* _Task requirements_: With both ends included, repeat exactly the lines of the entries below from the one containing "Fonctionnement de la piscine (899, 1759)" down to the one containing "Pisciniers (495, 473)", and no others.

[Working data Boundary: Start]

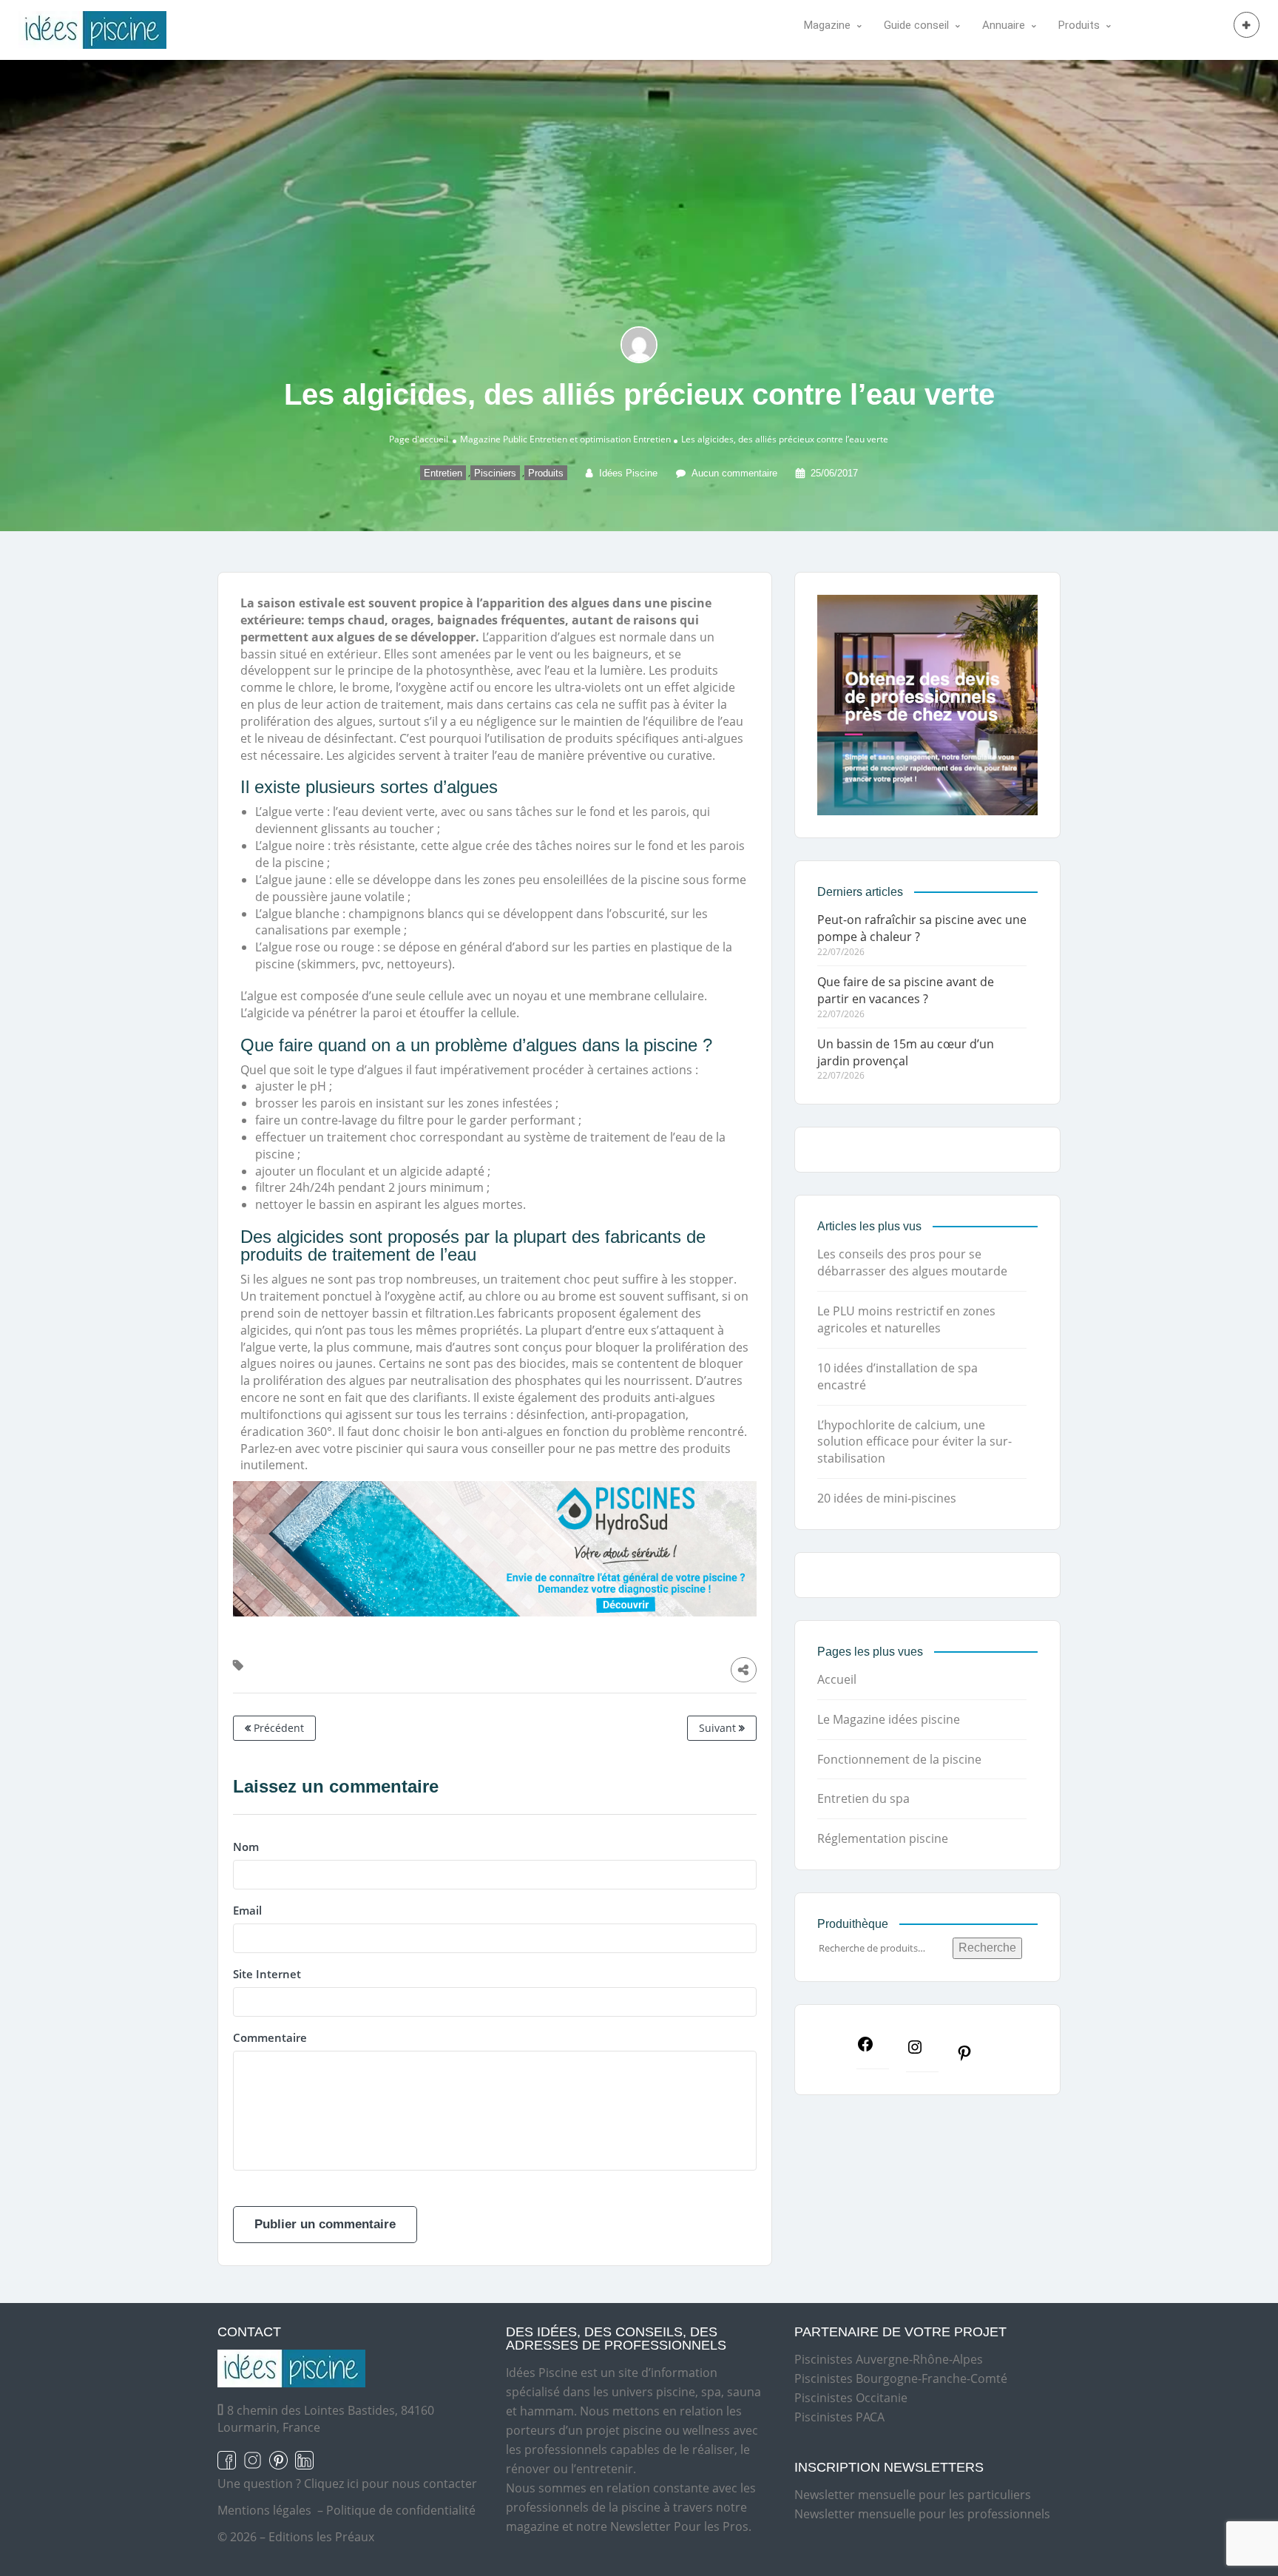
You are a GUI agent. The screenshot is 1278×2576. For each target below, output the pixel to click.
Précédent (277, 1728)
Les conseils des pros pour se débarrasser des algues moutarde (912, 1262)
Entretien (652, 439)
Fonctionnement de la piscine (899, 1759)
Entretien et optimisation (580, 439)
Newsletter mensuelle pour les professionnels (922, 2514)
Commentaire (270, 2037)
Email (247, 1910)
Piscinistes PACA (839, 2417)
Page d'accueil (418, 439)
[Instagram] (922, 2051)
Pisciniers (495, 473)
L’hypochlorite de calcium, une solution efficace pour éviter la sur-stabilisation (914, 1442)
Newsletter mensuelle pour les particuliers (912, 2494)
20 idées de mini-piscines (886, 1498)
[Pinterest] (972, 2057)
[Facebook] (872, 2048)
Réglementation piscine (882, 1838)
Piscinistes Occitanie (850, 2398)
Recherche (987, 1947)
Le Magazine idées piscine (888, 1719)
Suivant (719, 1728)
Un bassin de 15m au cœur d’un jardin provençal (905, 1052)
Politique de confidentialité (401, 2510)
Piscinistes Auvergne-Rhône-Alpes (888, 2359)
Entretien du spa (863, 1798)
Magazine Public (493, 439)
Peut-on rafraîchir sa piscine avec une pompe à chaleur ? (922, 928)
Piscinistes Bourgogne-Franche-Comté (900, 2378)
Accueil (836, 1679)
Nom (246, 1846)
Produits (546, 473)
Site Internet (267, 1973)
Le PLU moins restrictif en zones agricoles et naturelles (906, 1319)
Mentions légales (264, 2510)
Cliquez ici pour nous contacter (390, 2483)
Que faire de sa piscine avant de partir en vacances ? (905, 990)
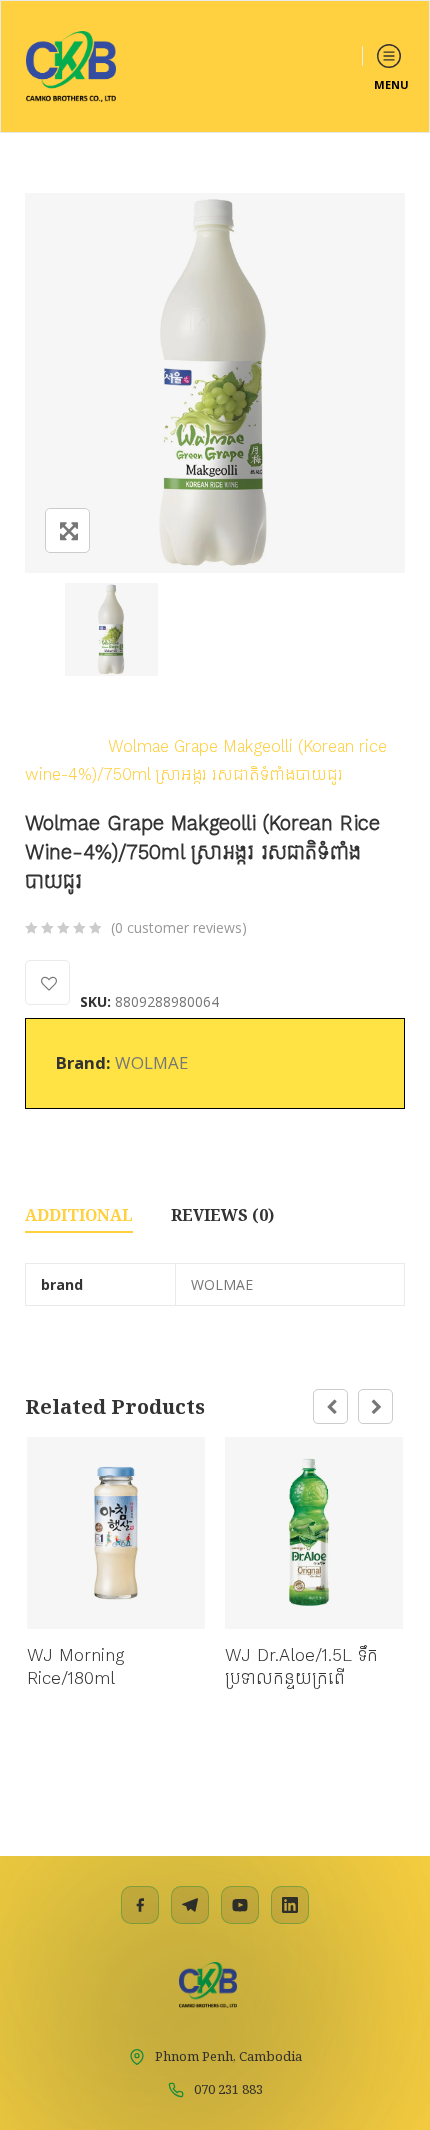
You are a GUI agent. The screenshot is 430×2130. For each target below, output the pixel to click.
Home (48, 717)
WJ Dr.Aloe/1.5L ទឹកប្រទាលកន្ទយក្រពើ (301, 1666)
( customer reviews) (179, 927)
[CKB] (71, 66)
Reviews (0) (222, 1215)
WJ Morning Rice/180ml (75, 1666)
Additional (79, 1215)
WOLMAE (151, 1062)
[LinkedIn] (290, 1905)
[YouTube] (240, 1905)
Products (133, 717)
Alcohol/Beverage (261, 717)
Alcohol (53, 746)
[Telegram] (190, 1905)
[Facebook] (140, 1905)
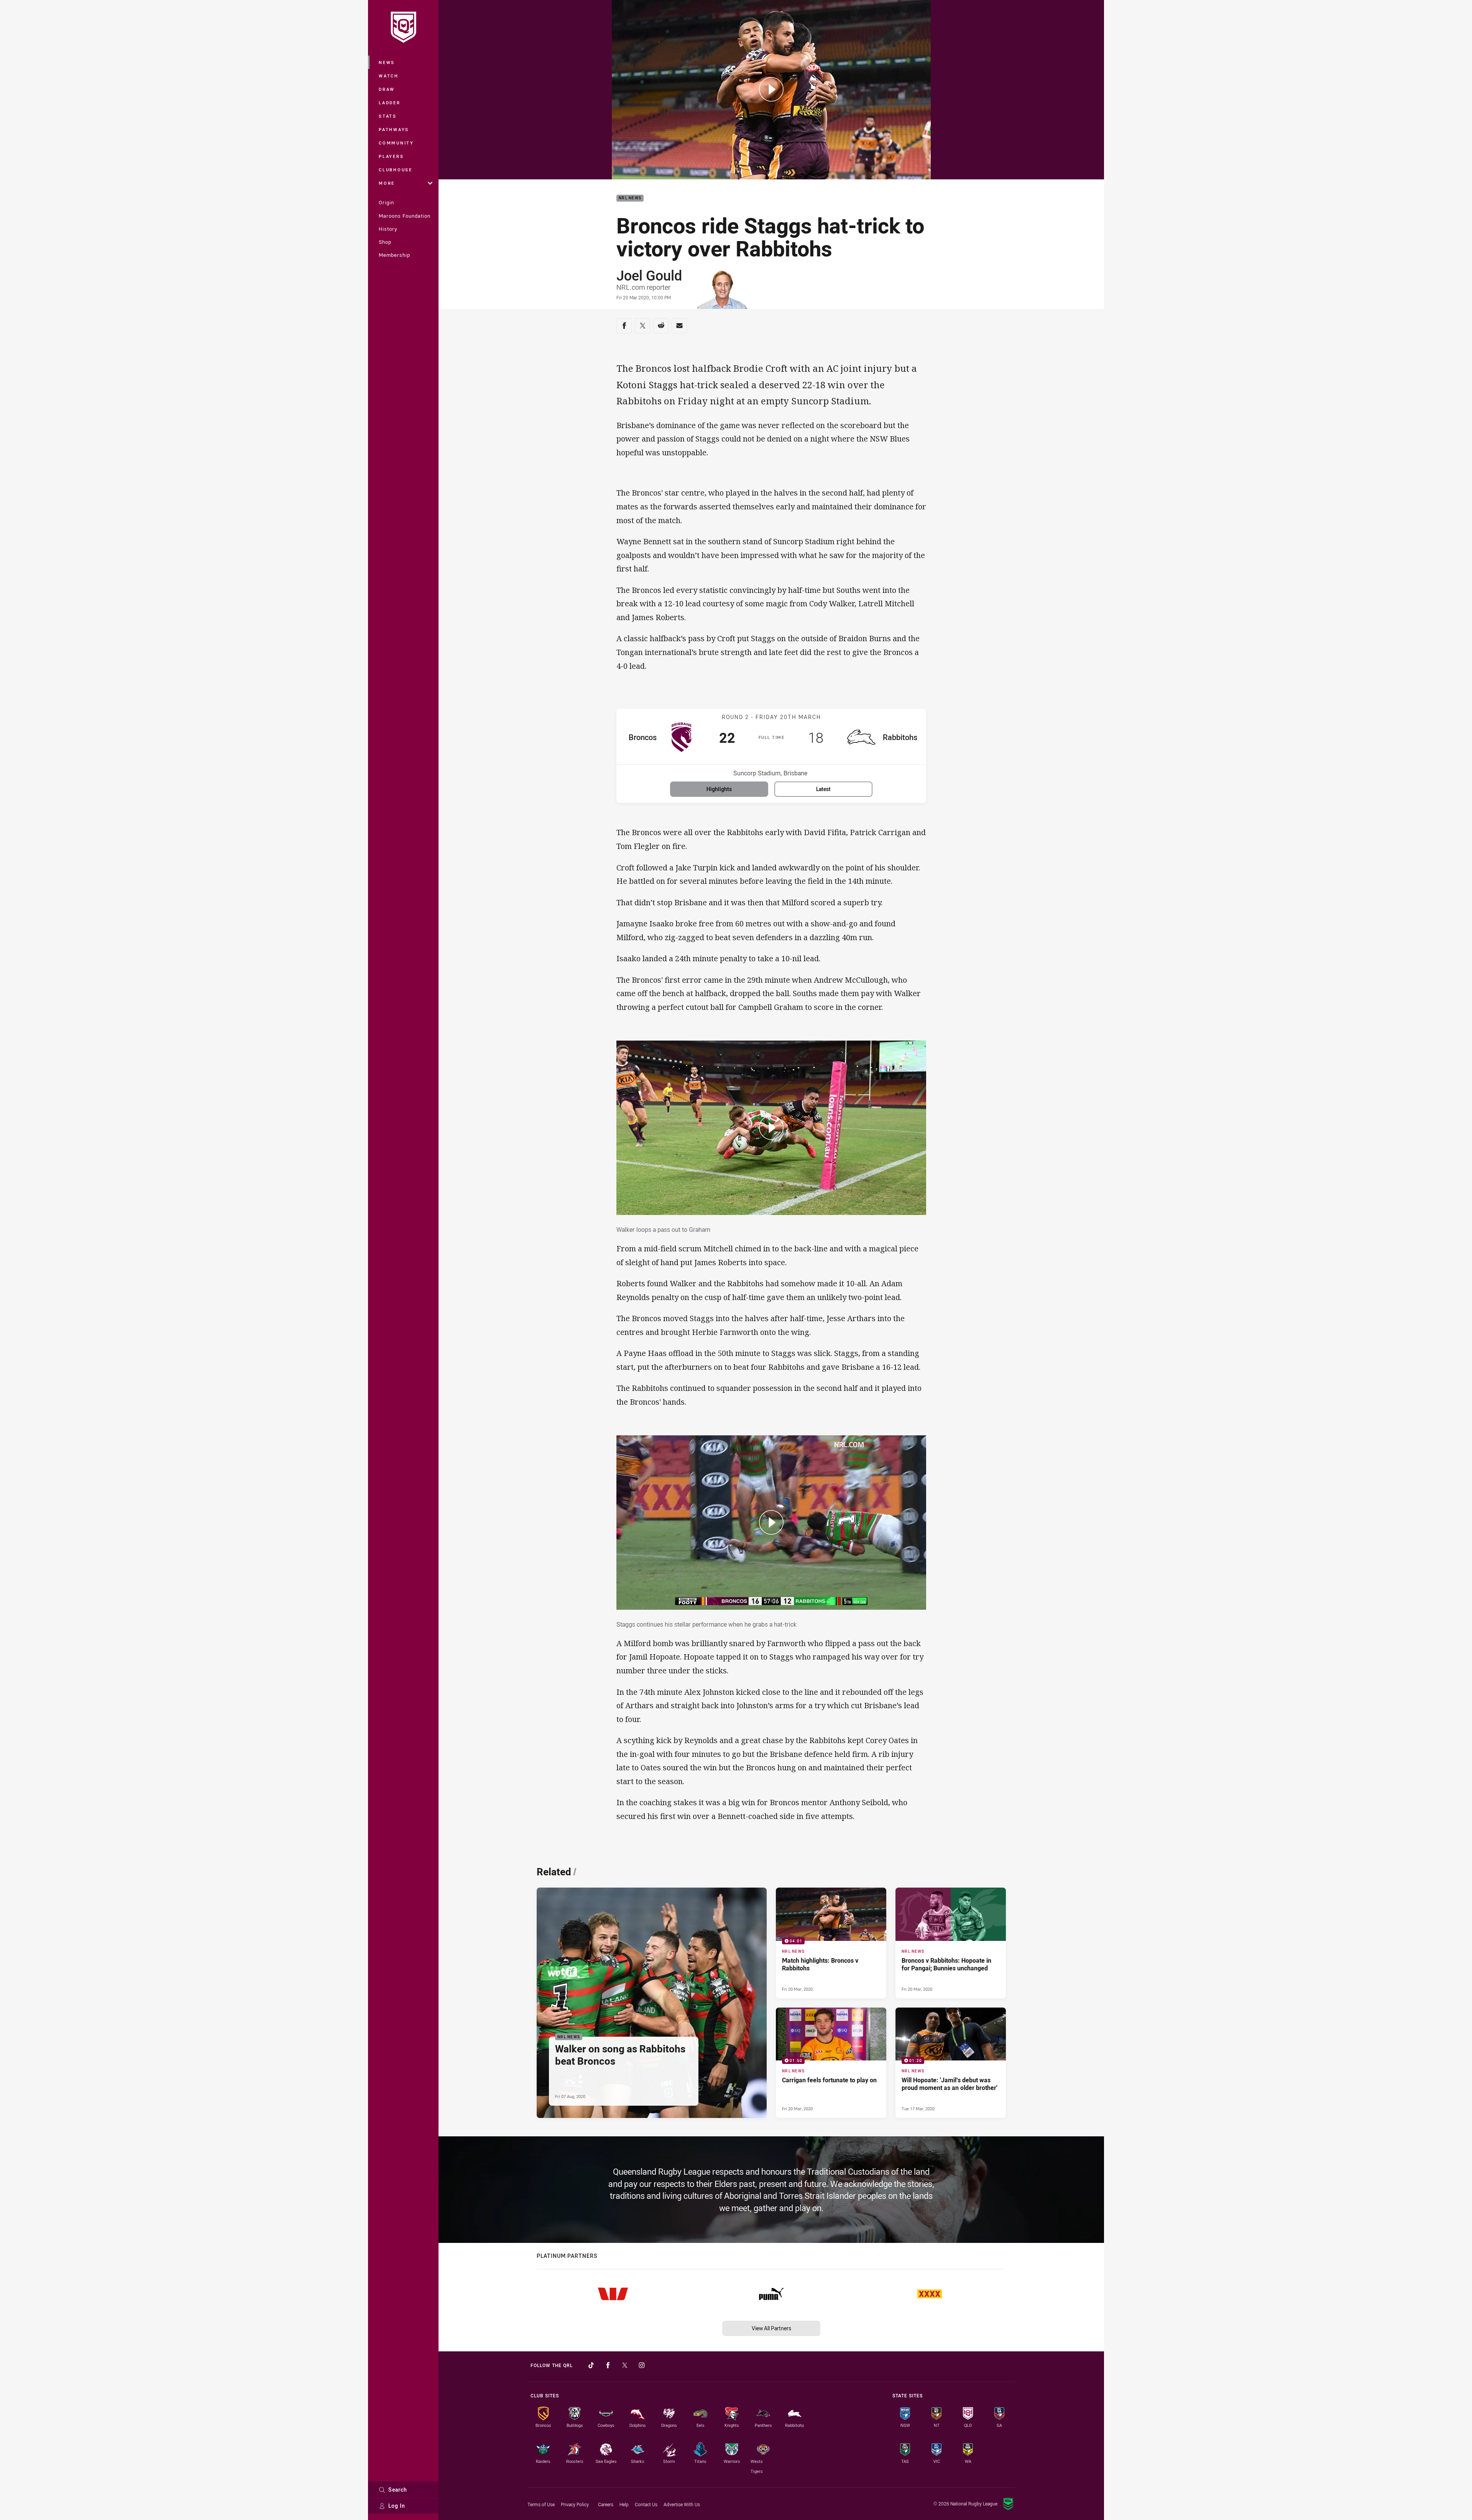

[Working data Boundary: End]

* _Exercise response_:
Fonctionnement de la piscine (899, 1759)
Entretien et optimisation (580, 439)
Newsletter mensuelle pour les professionnels (922, 2514)
Commentaire (270, 2037)
Email (247, 1910)
Piscinistes PACA (839, 2417)
Page d'accueil (418, 439)
[Instagram] (922, 2051)
Pisciniers (495, 473)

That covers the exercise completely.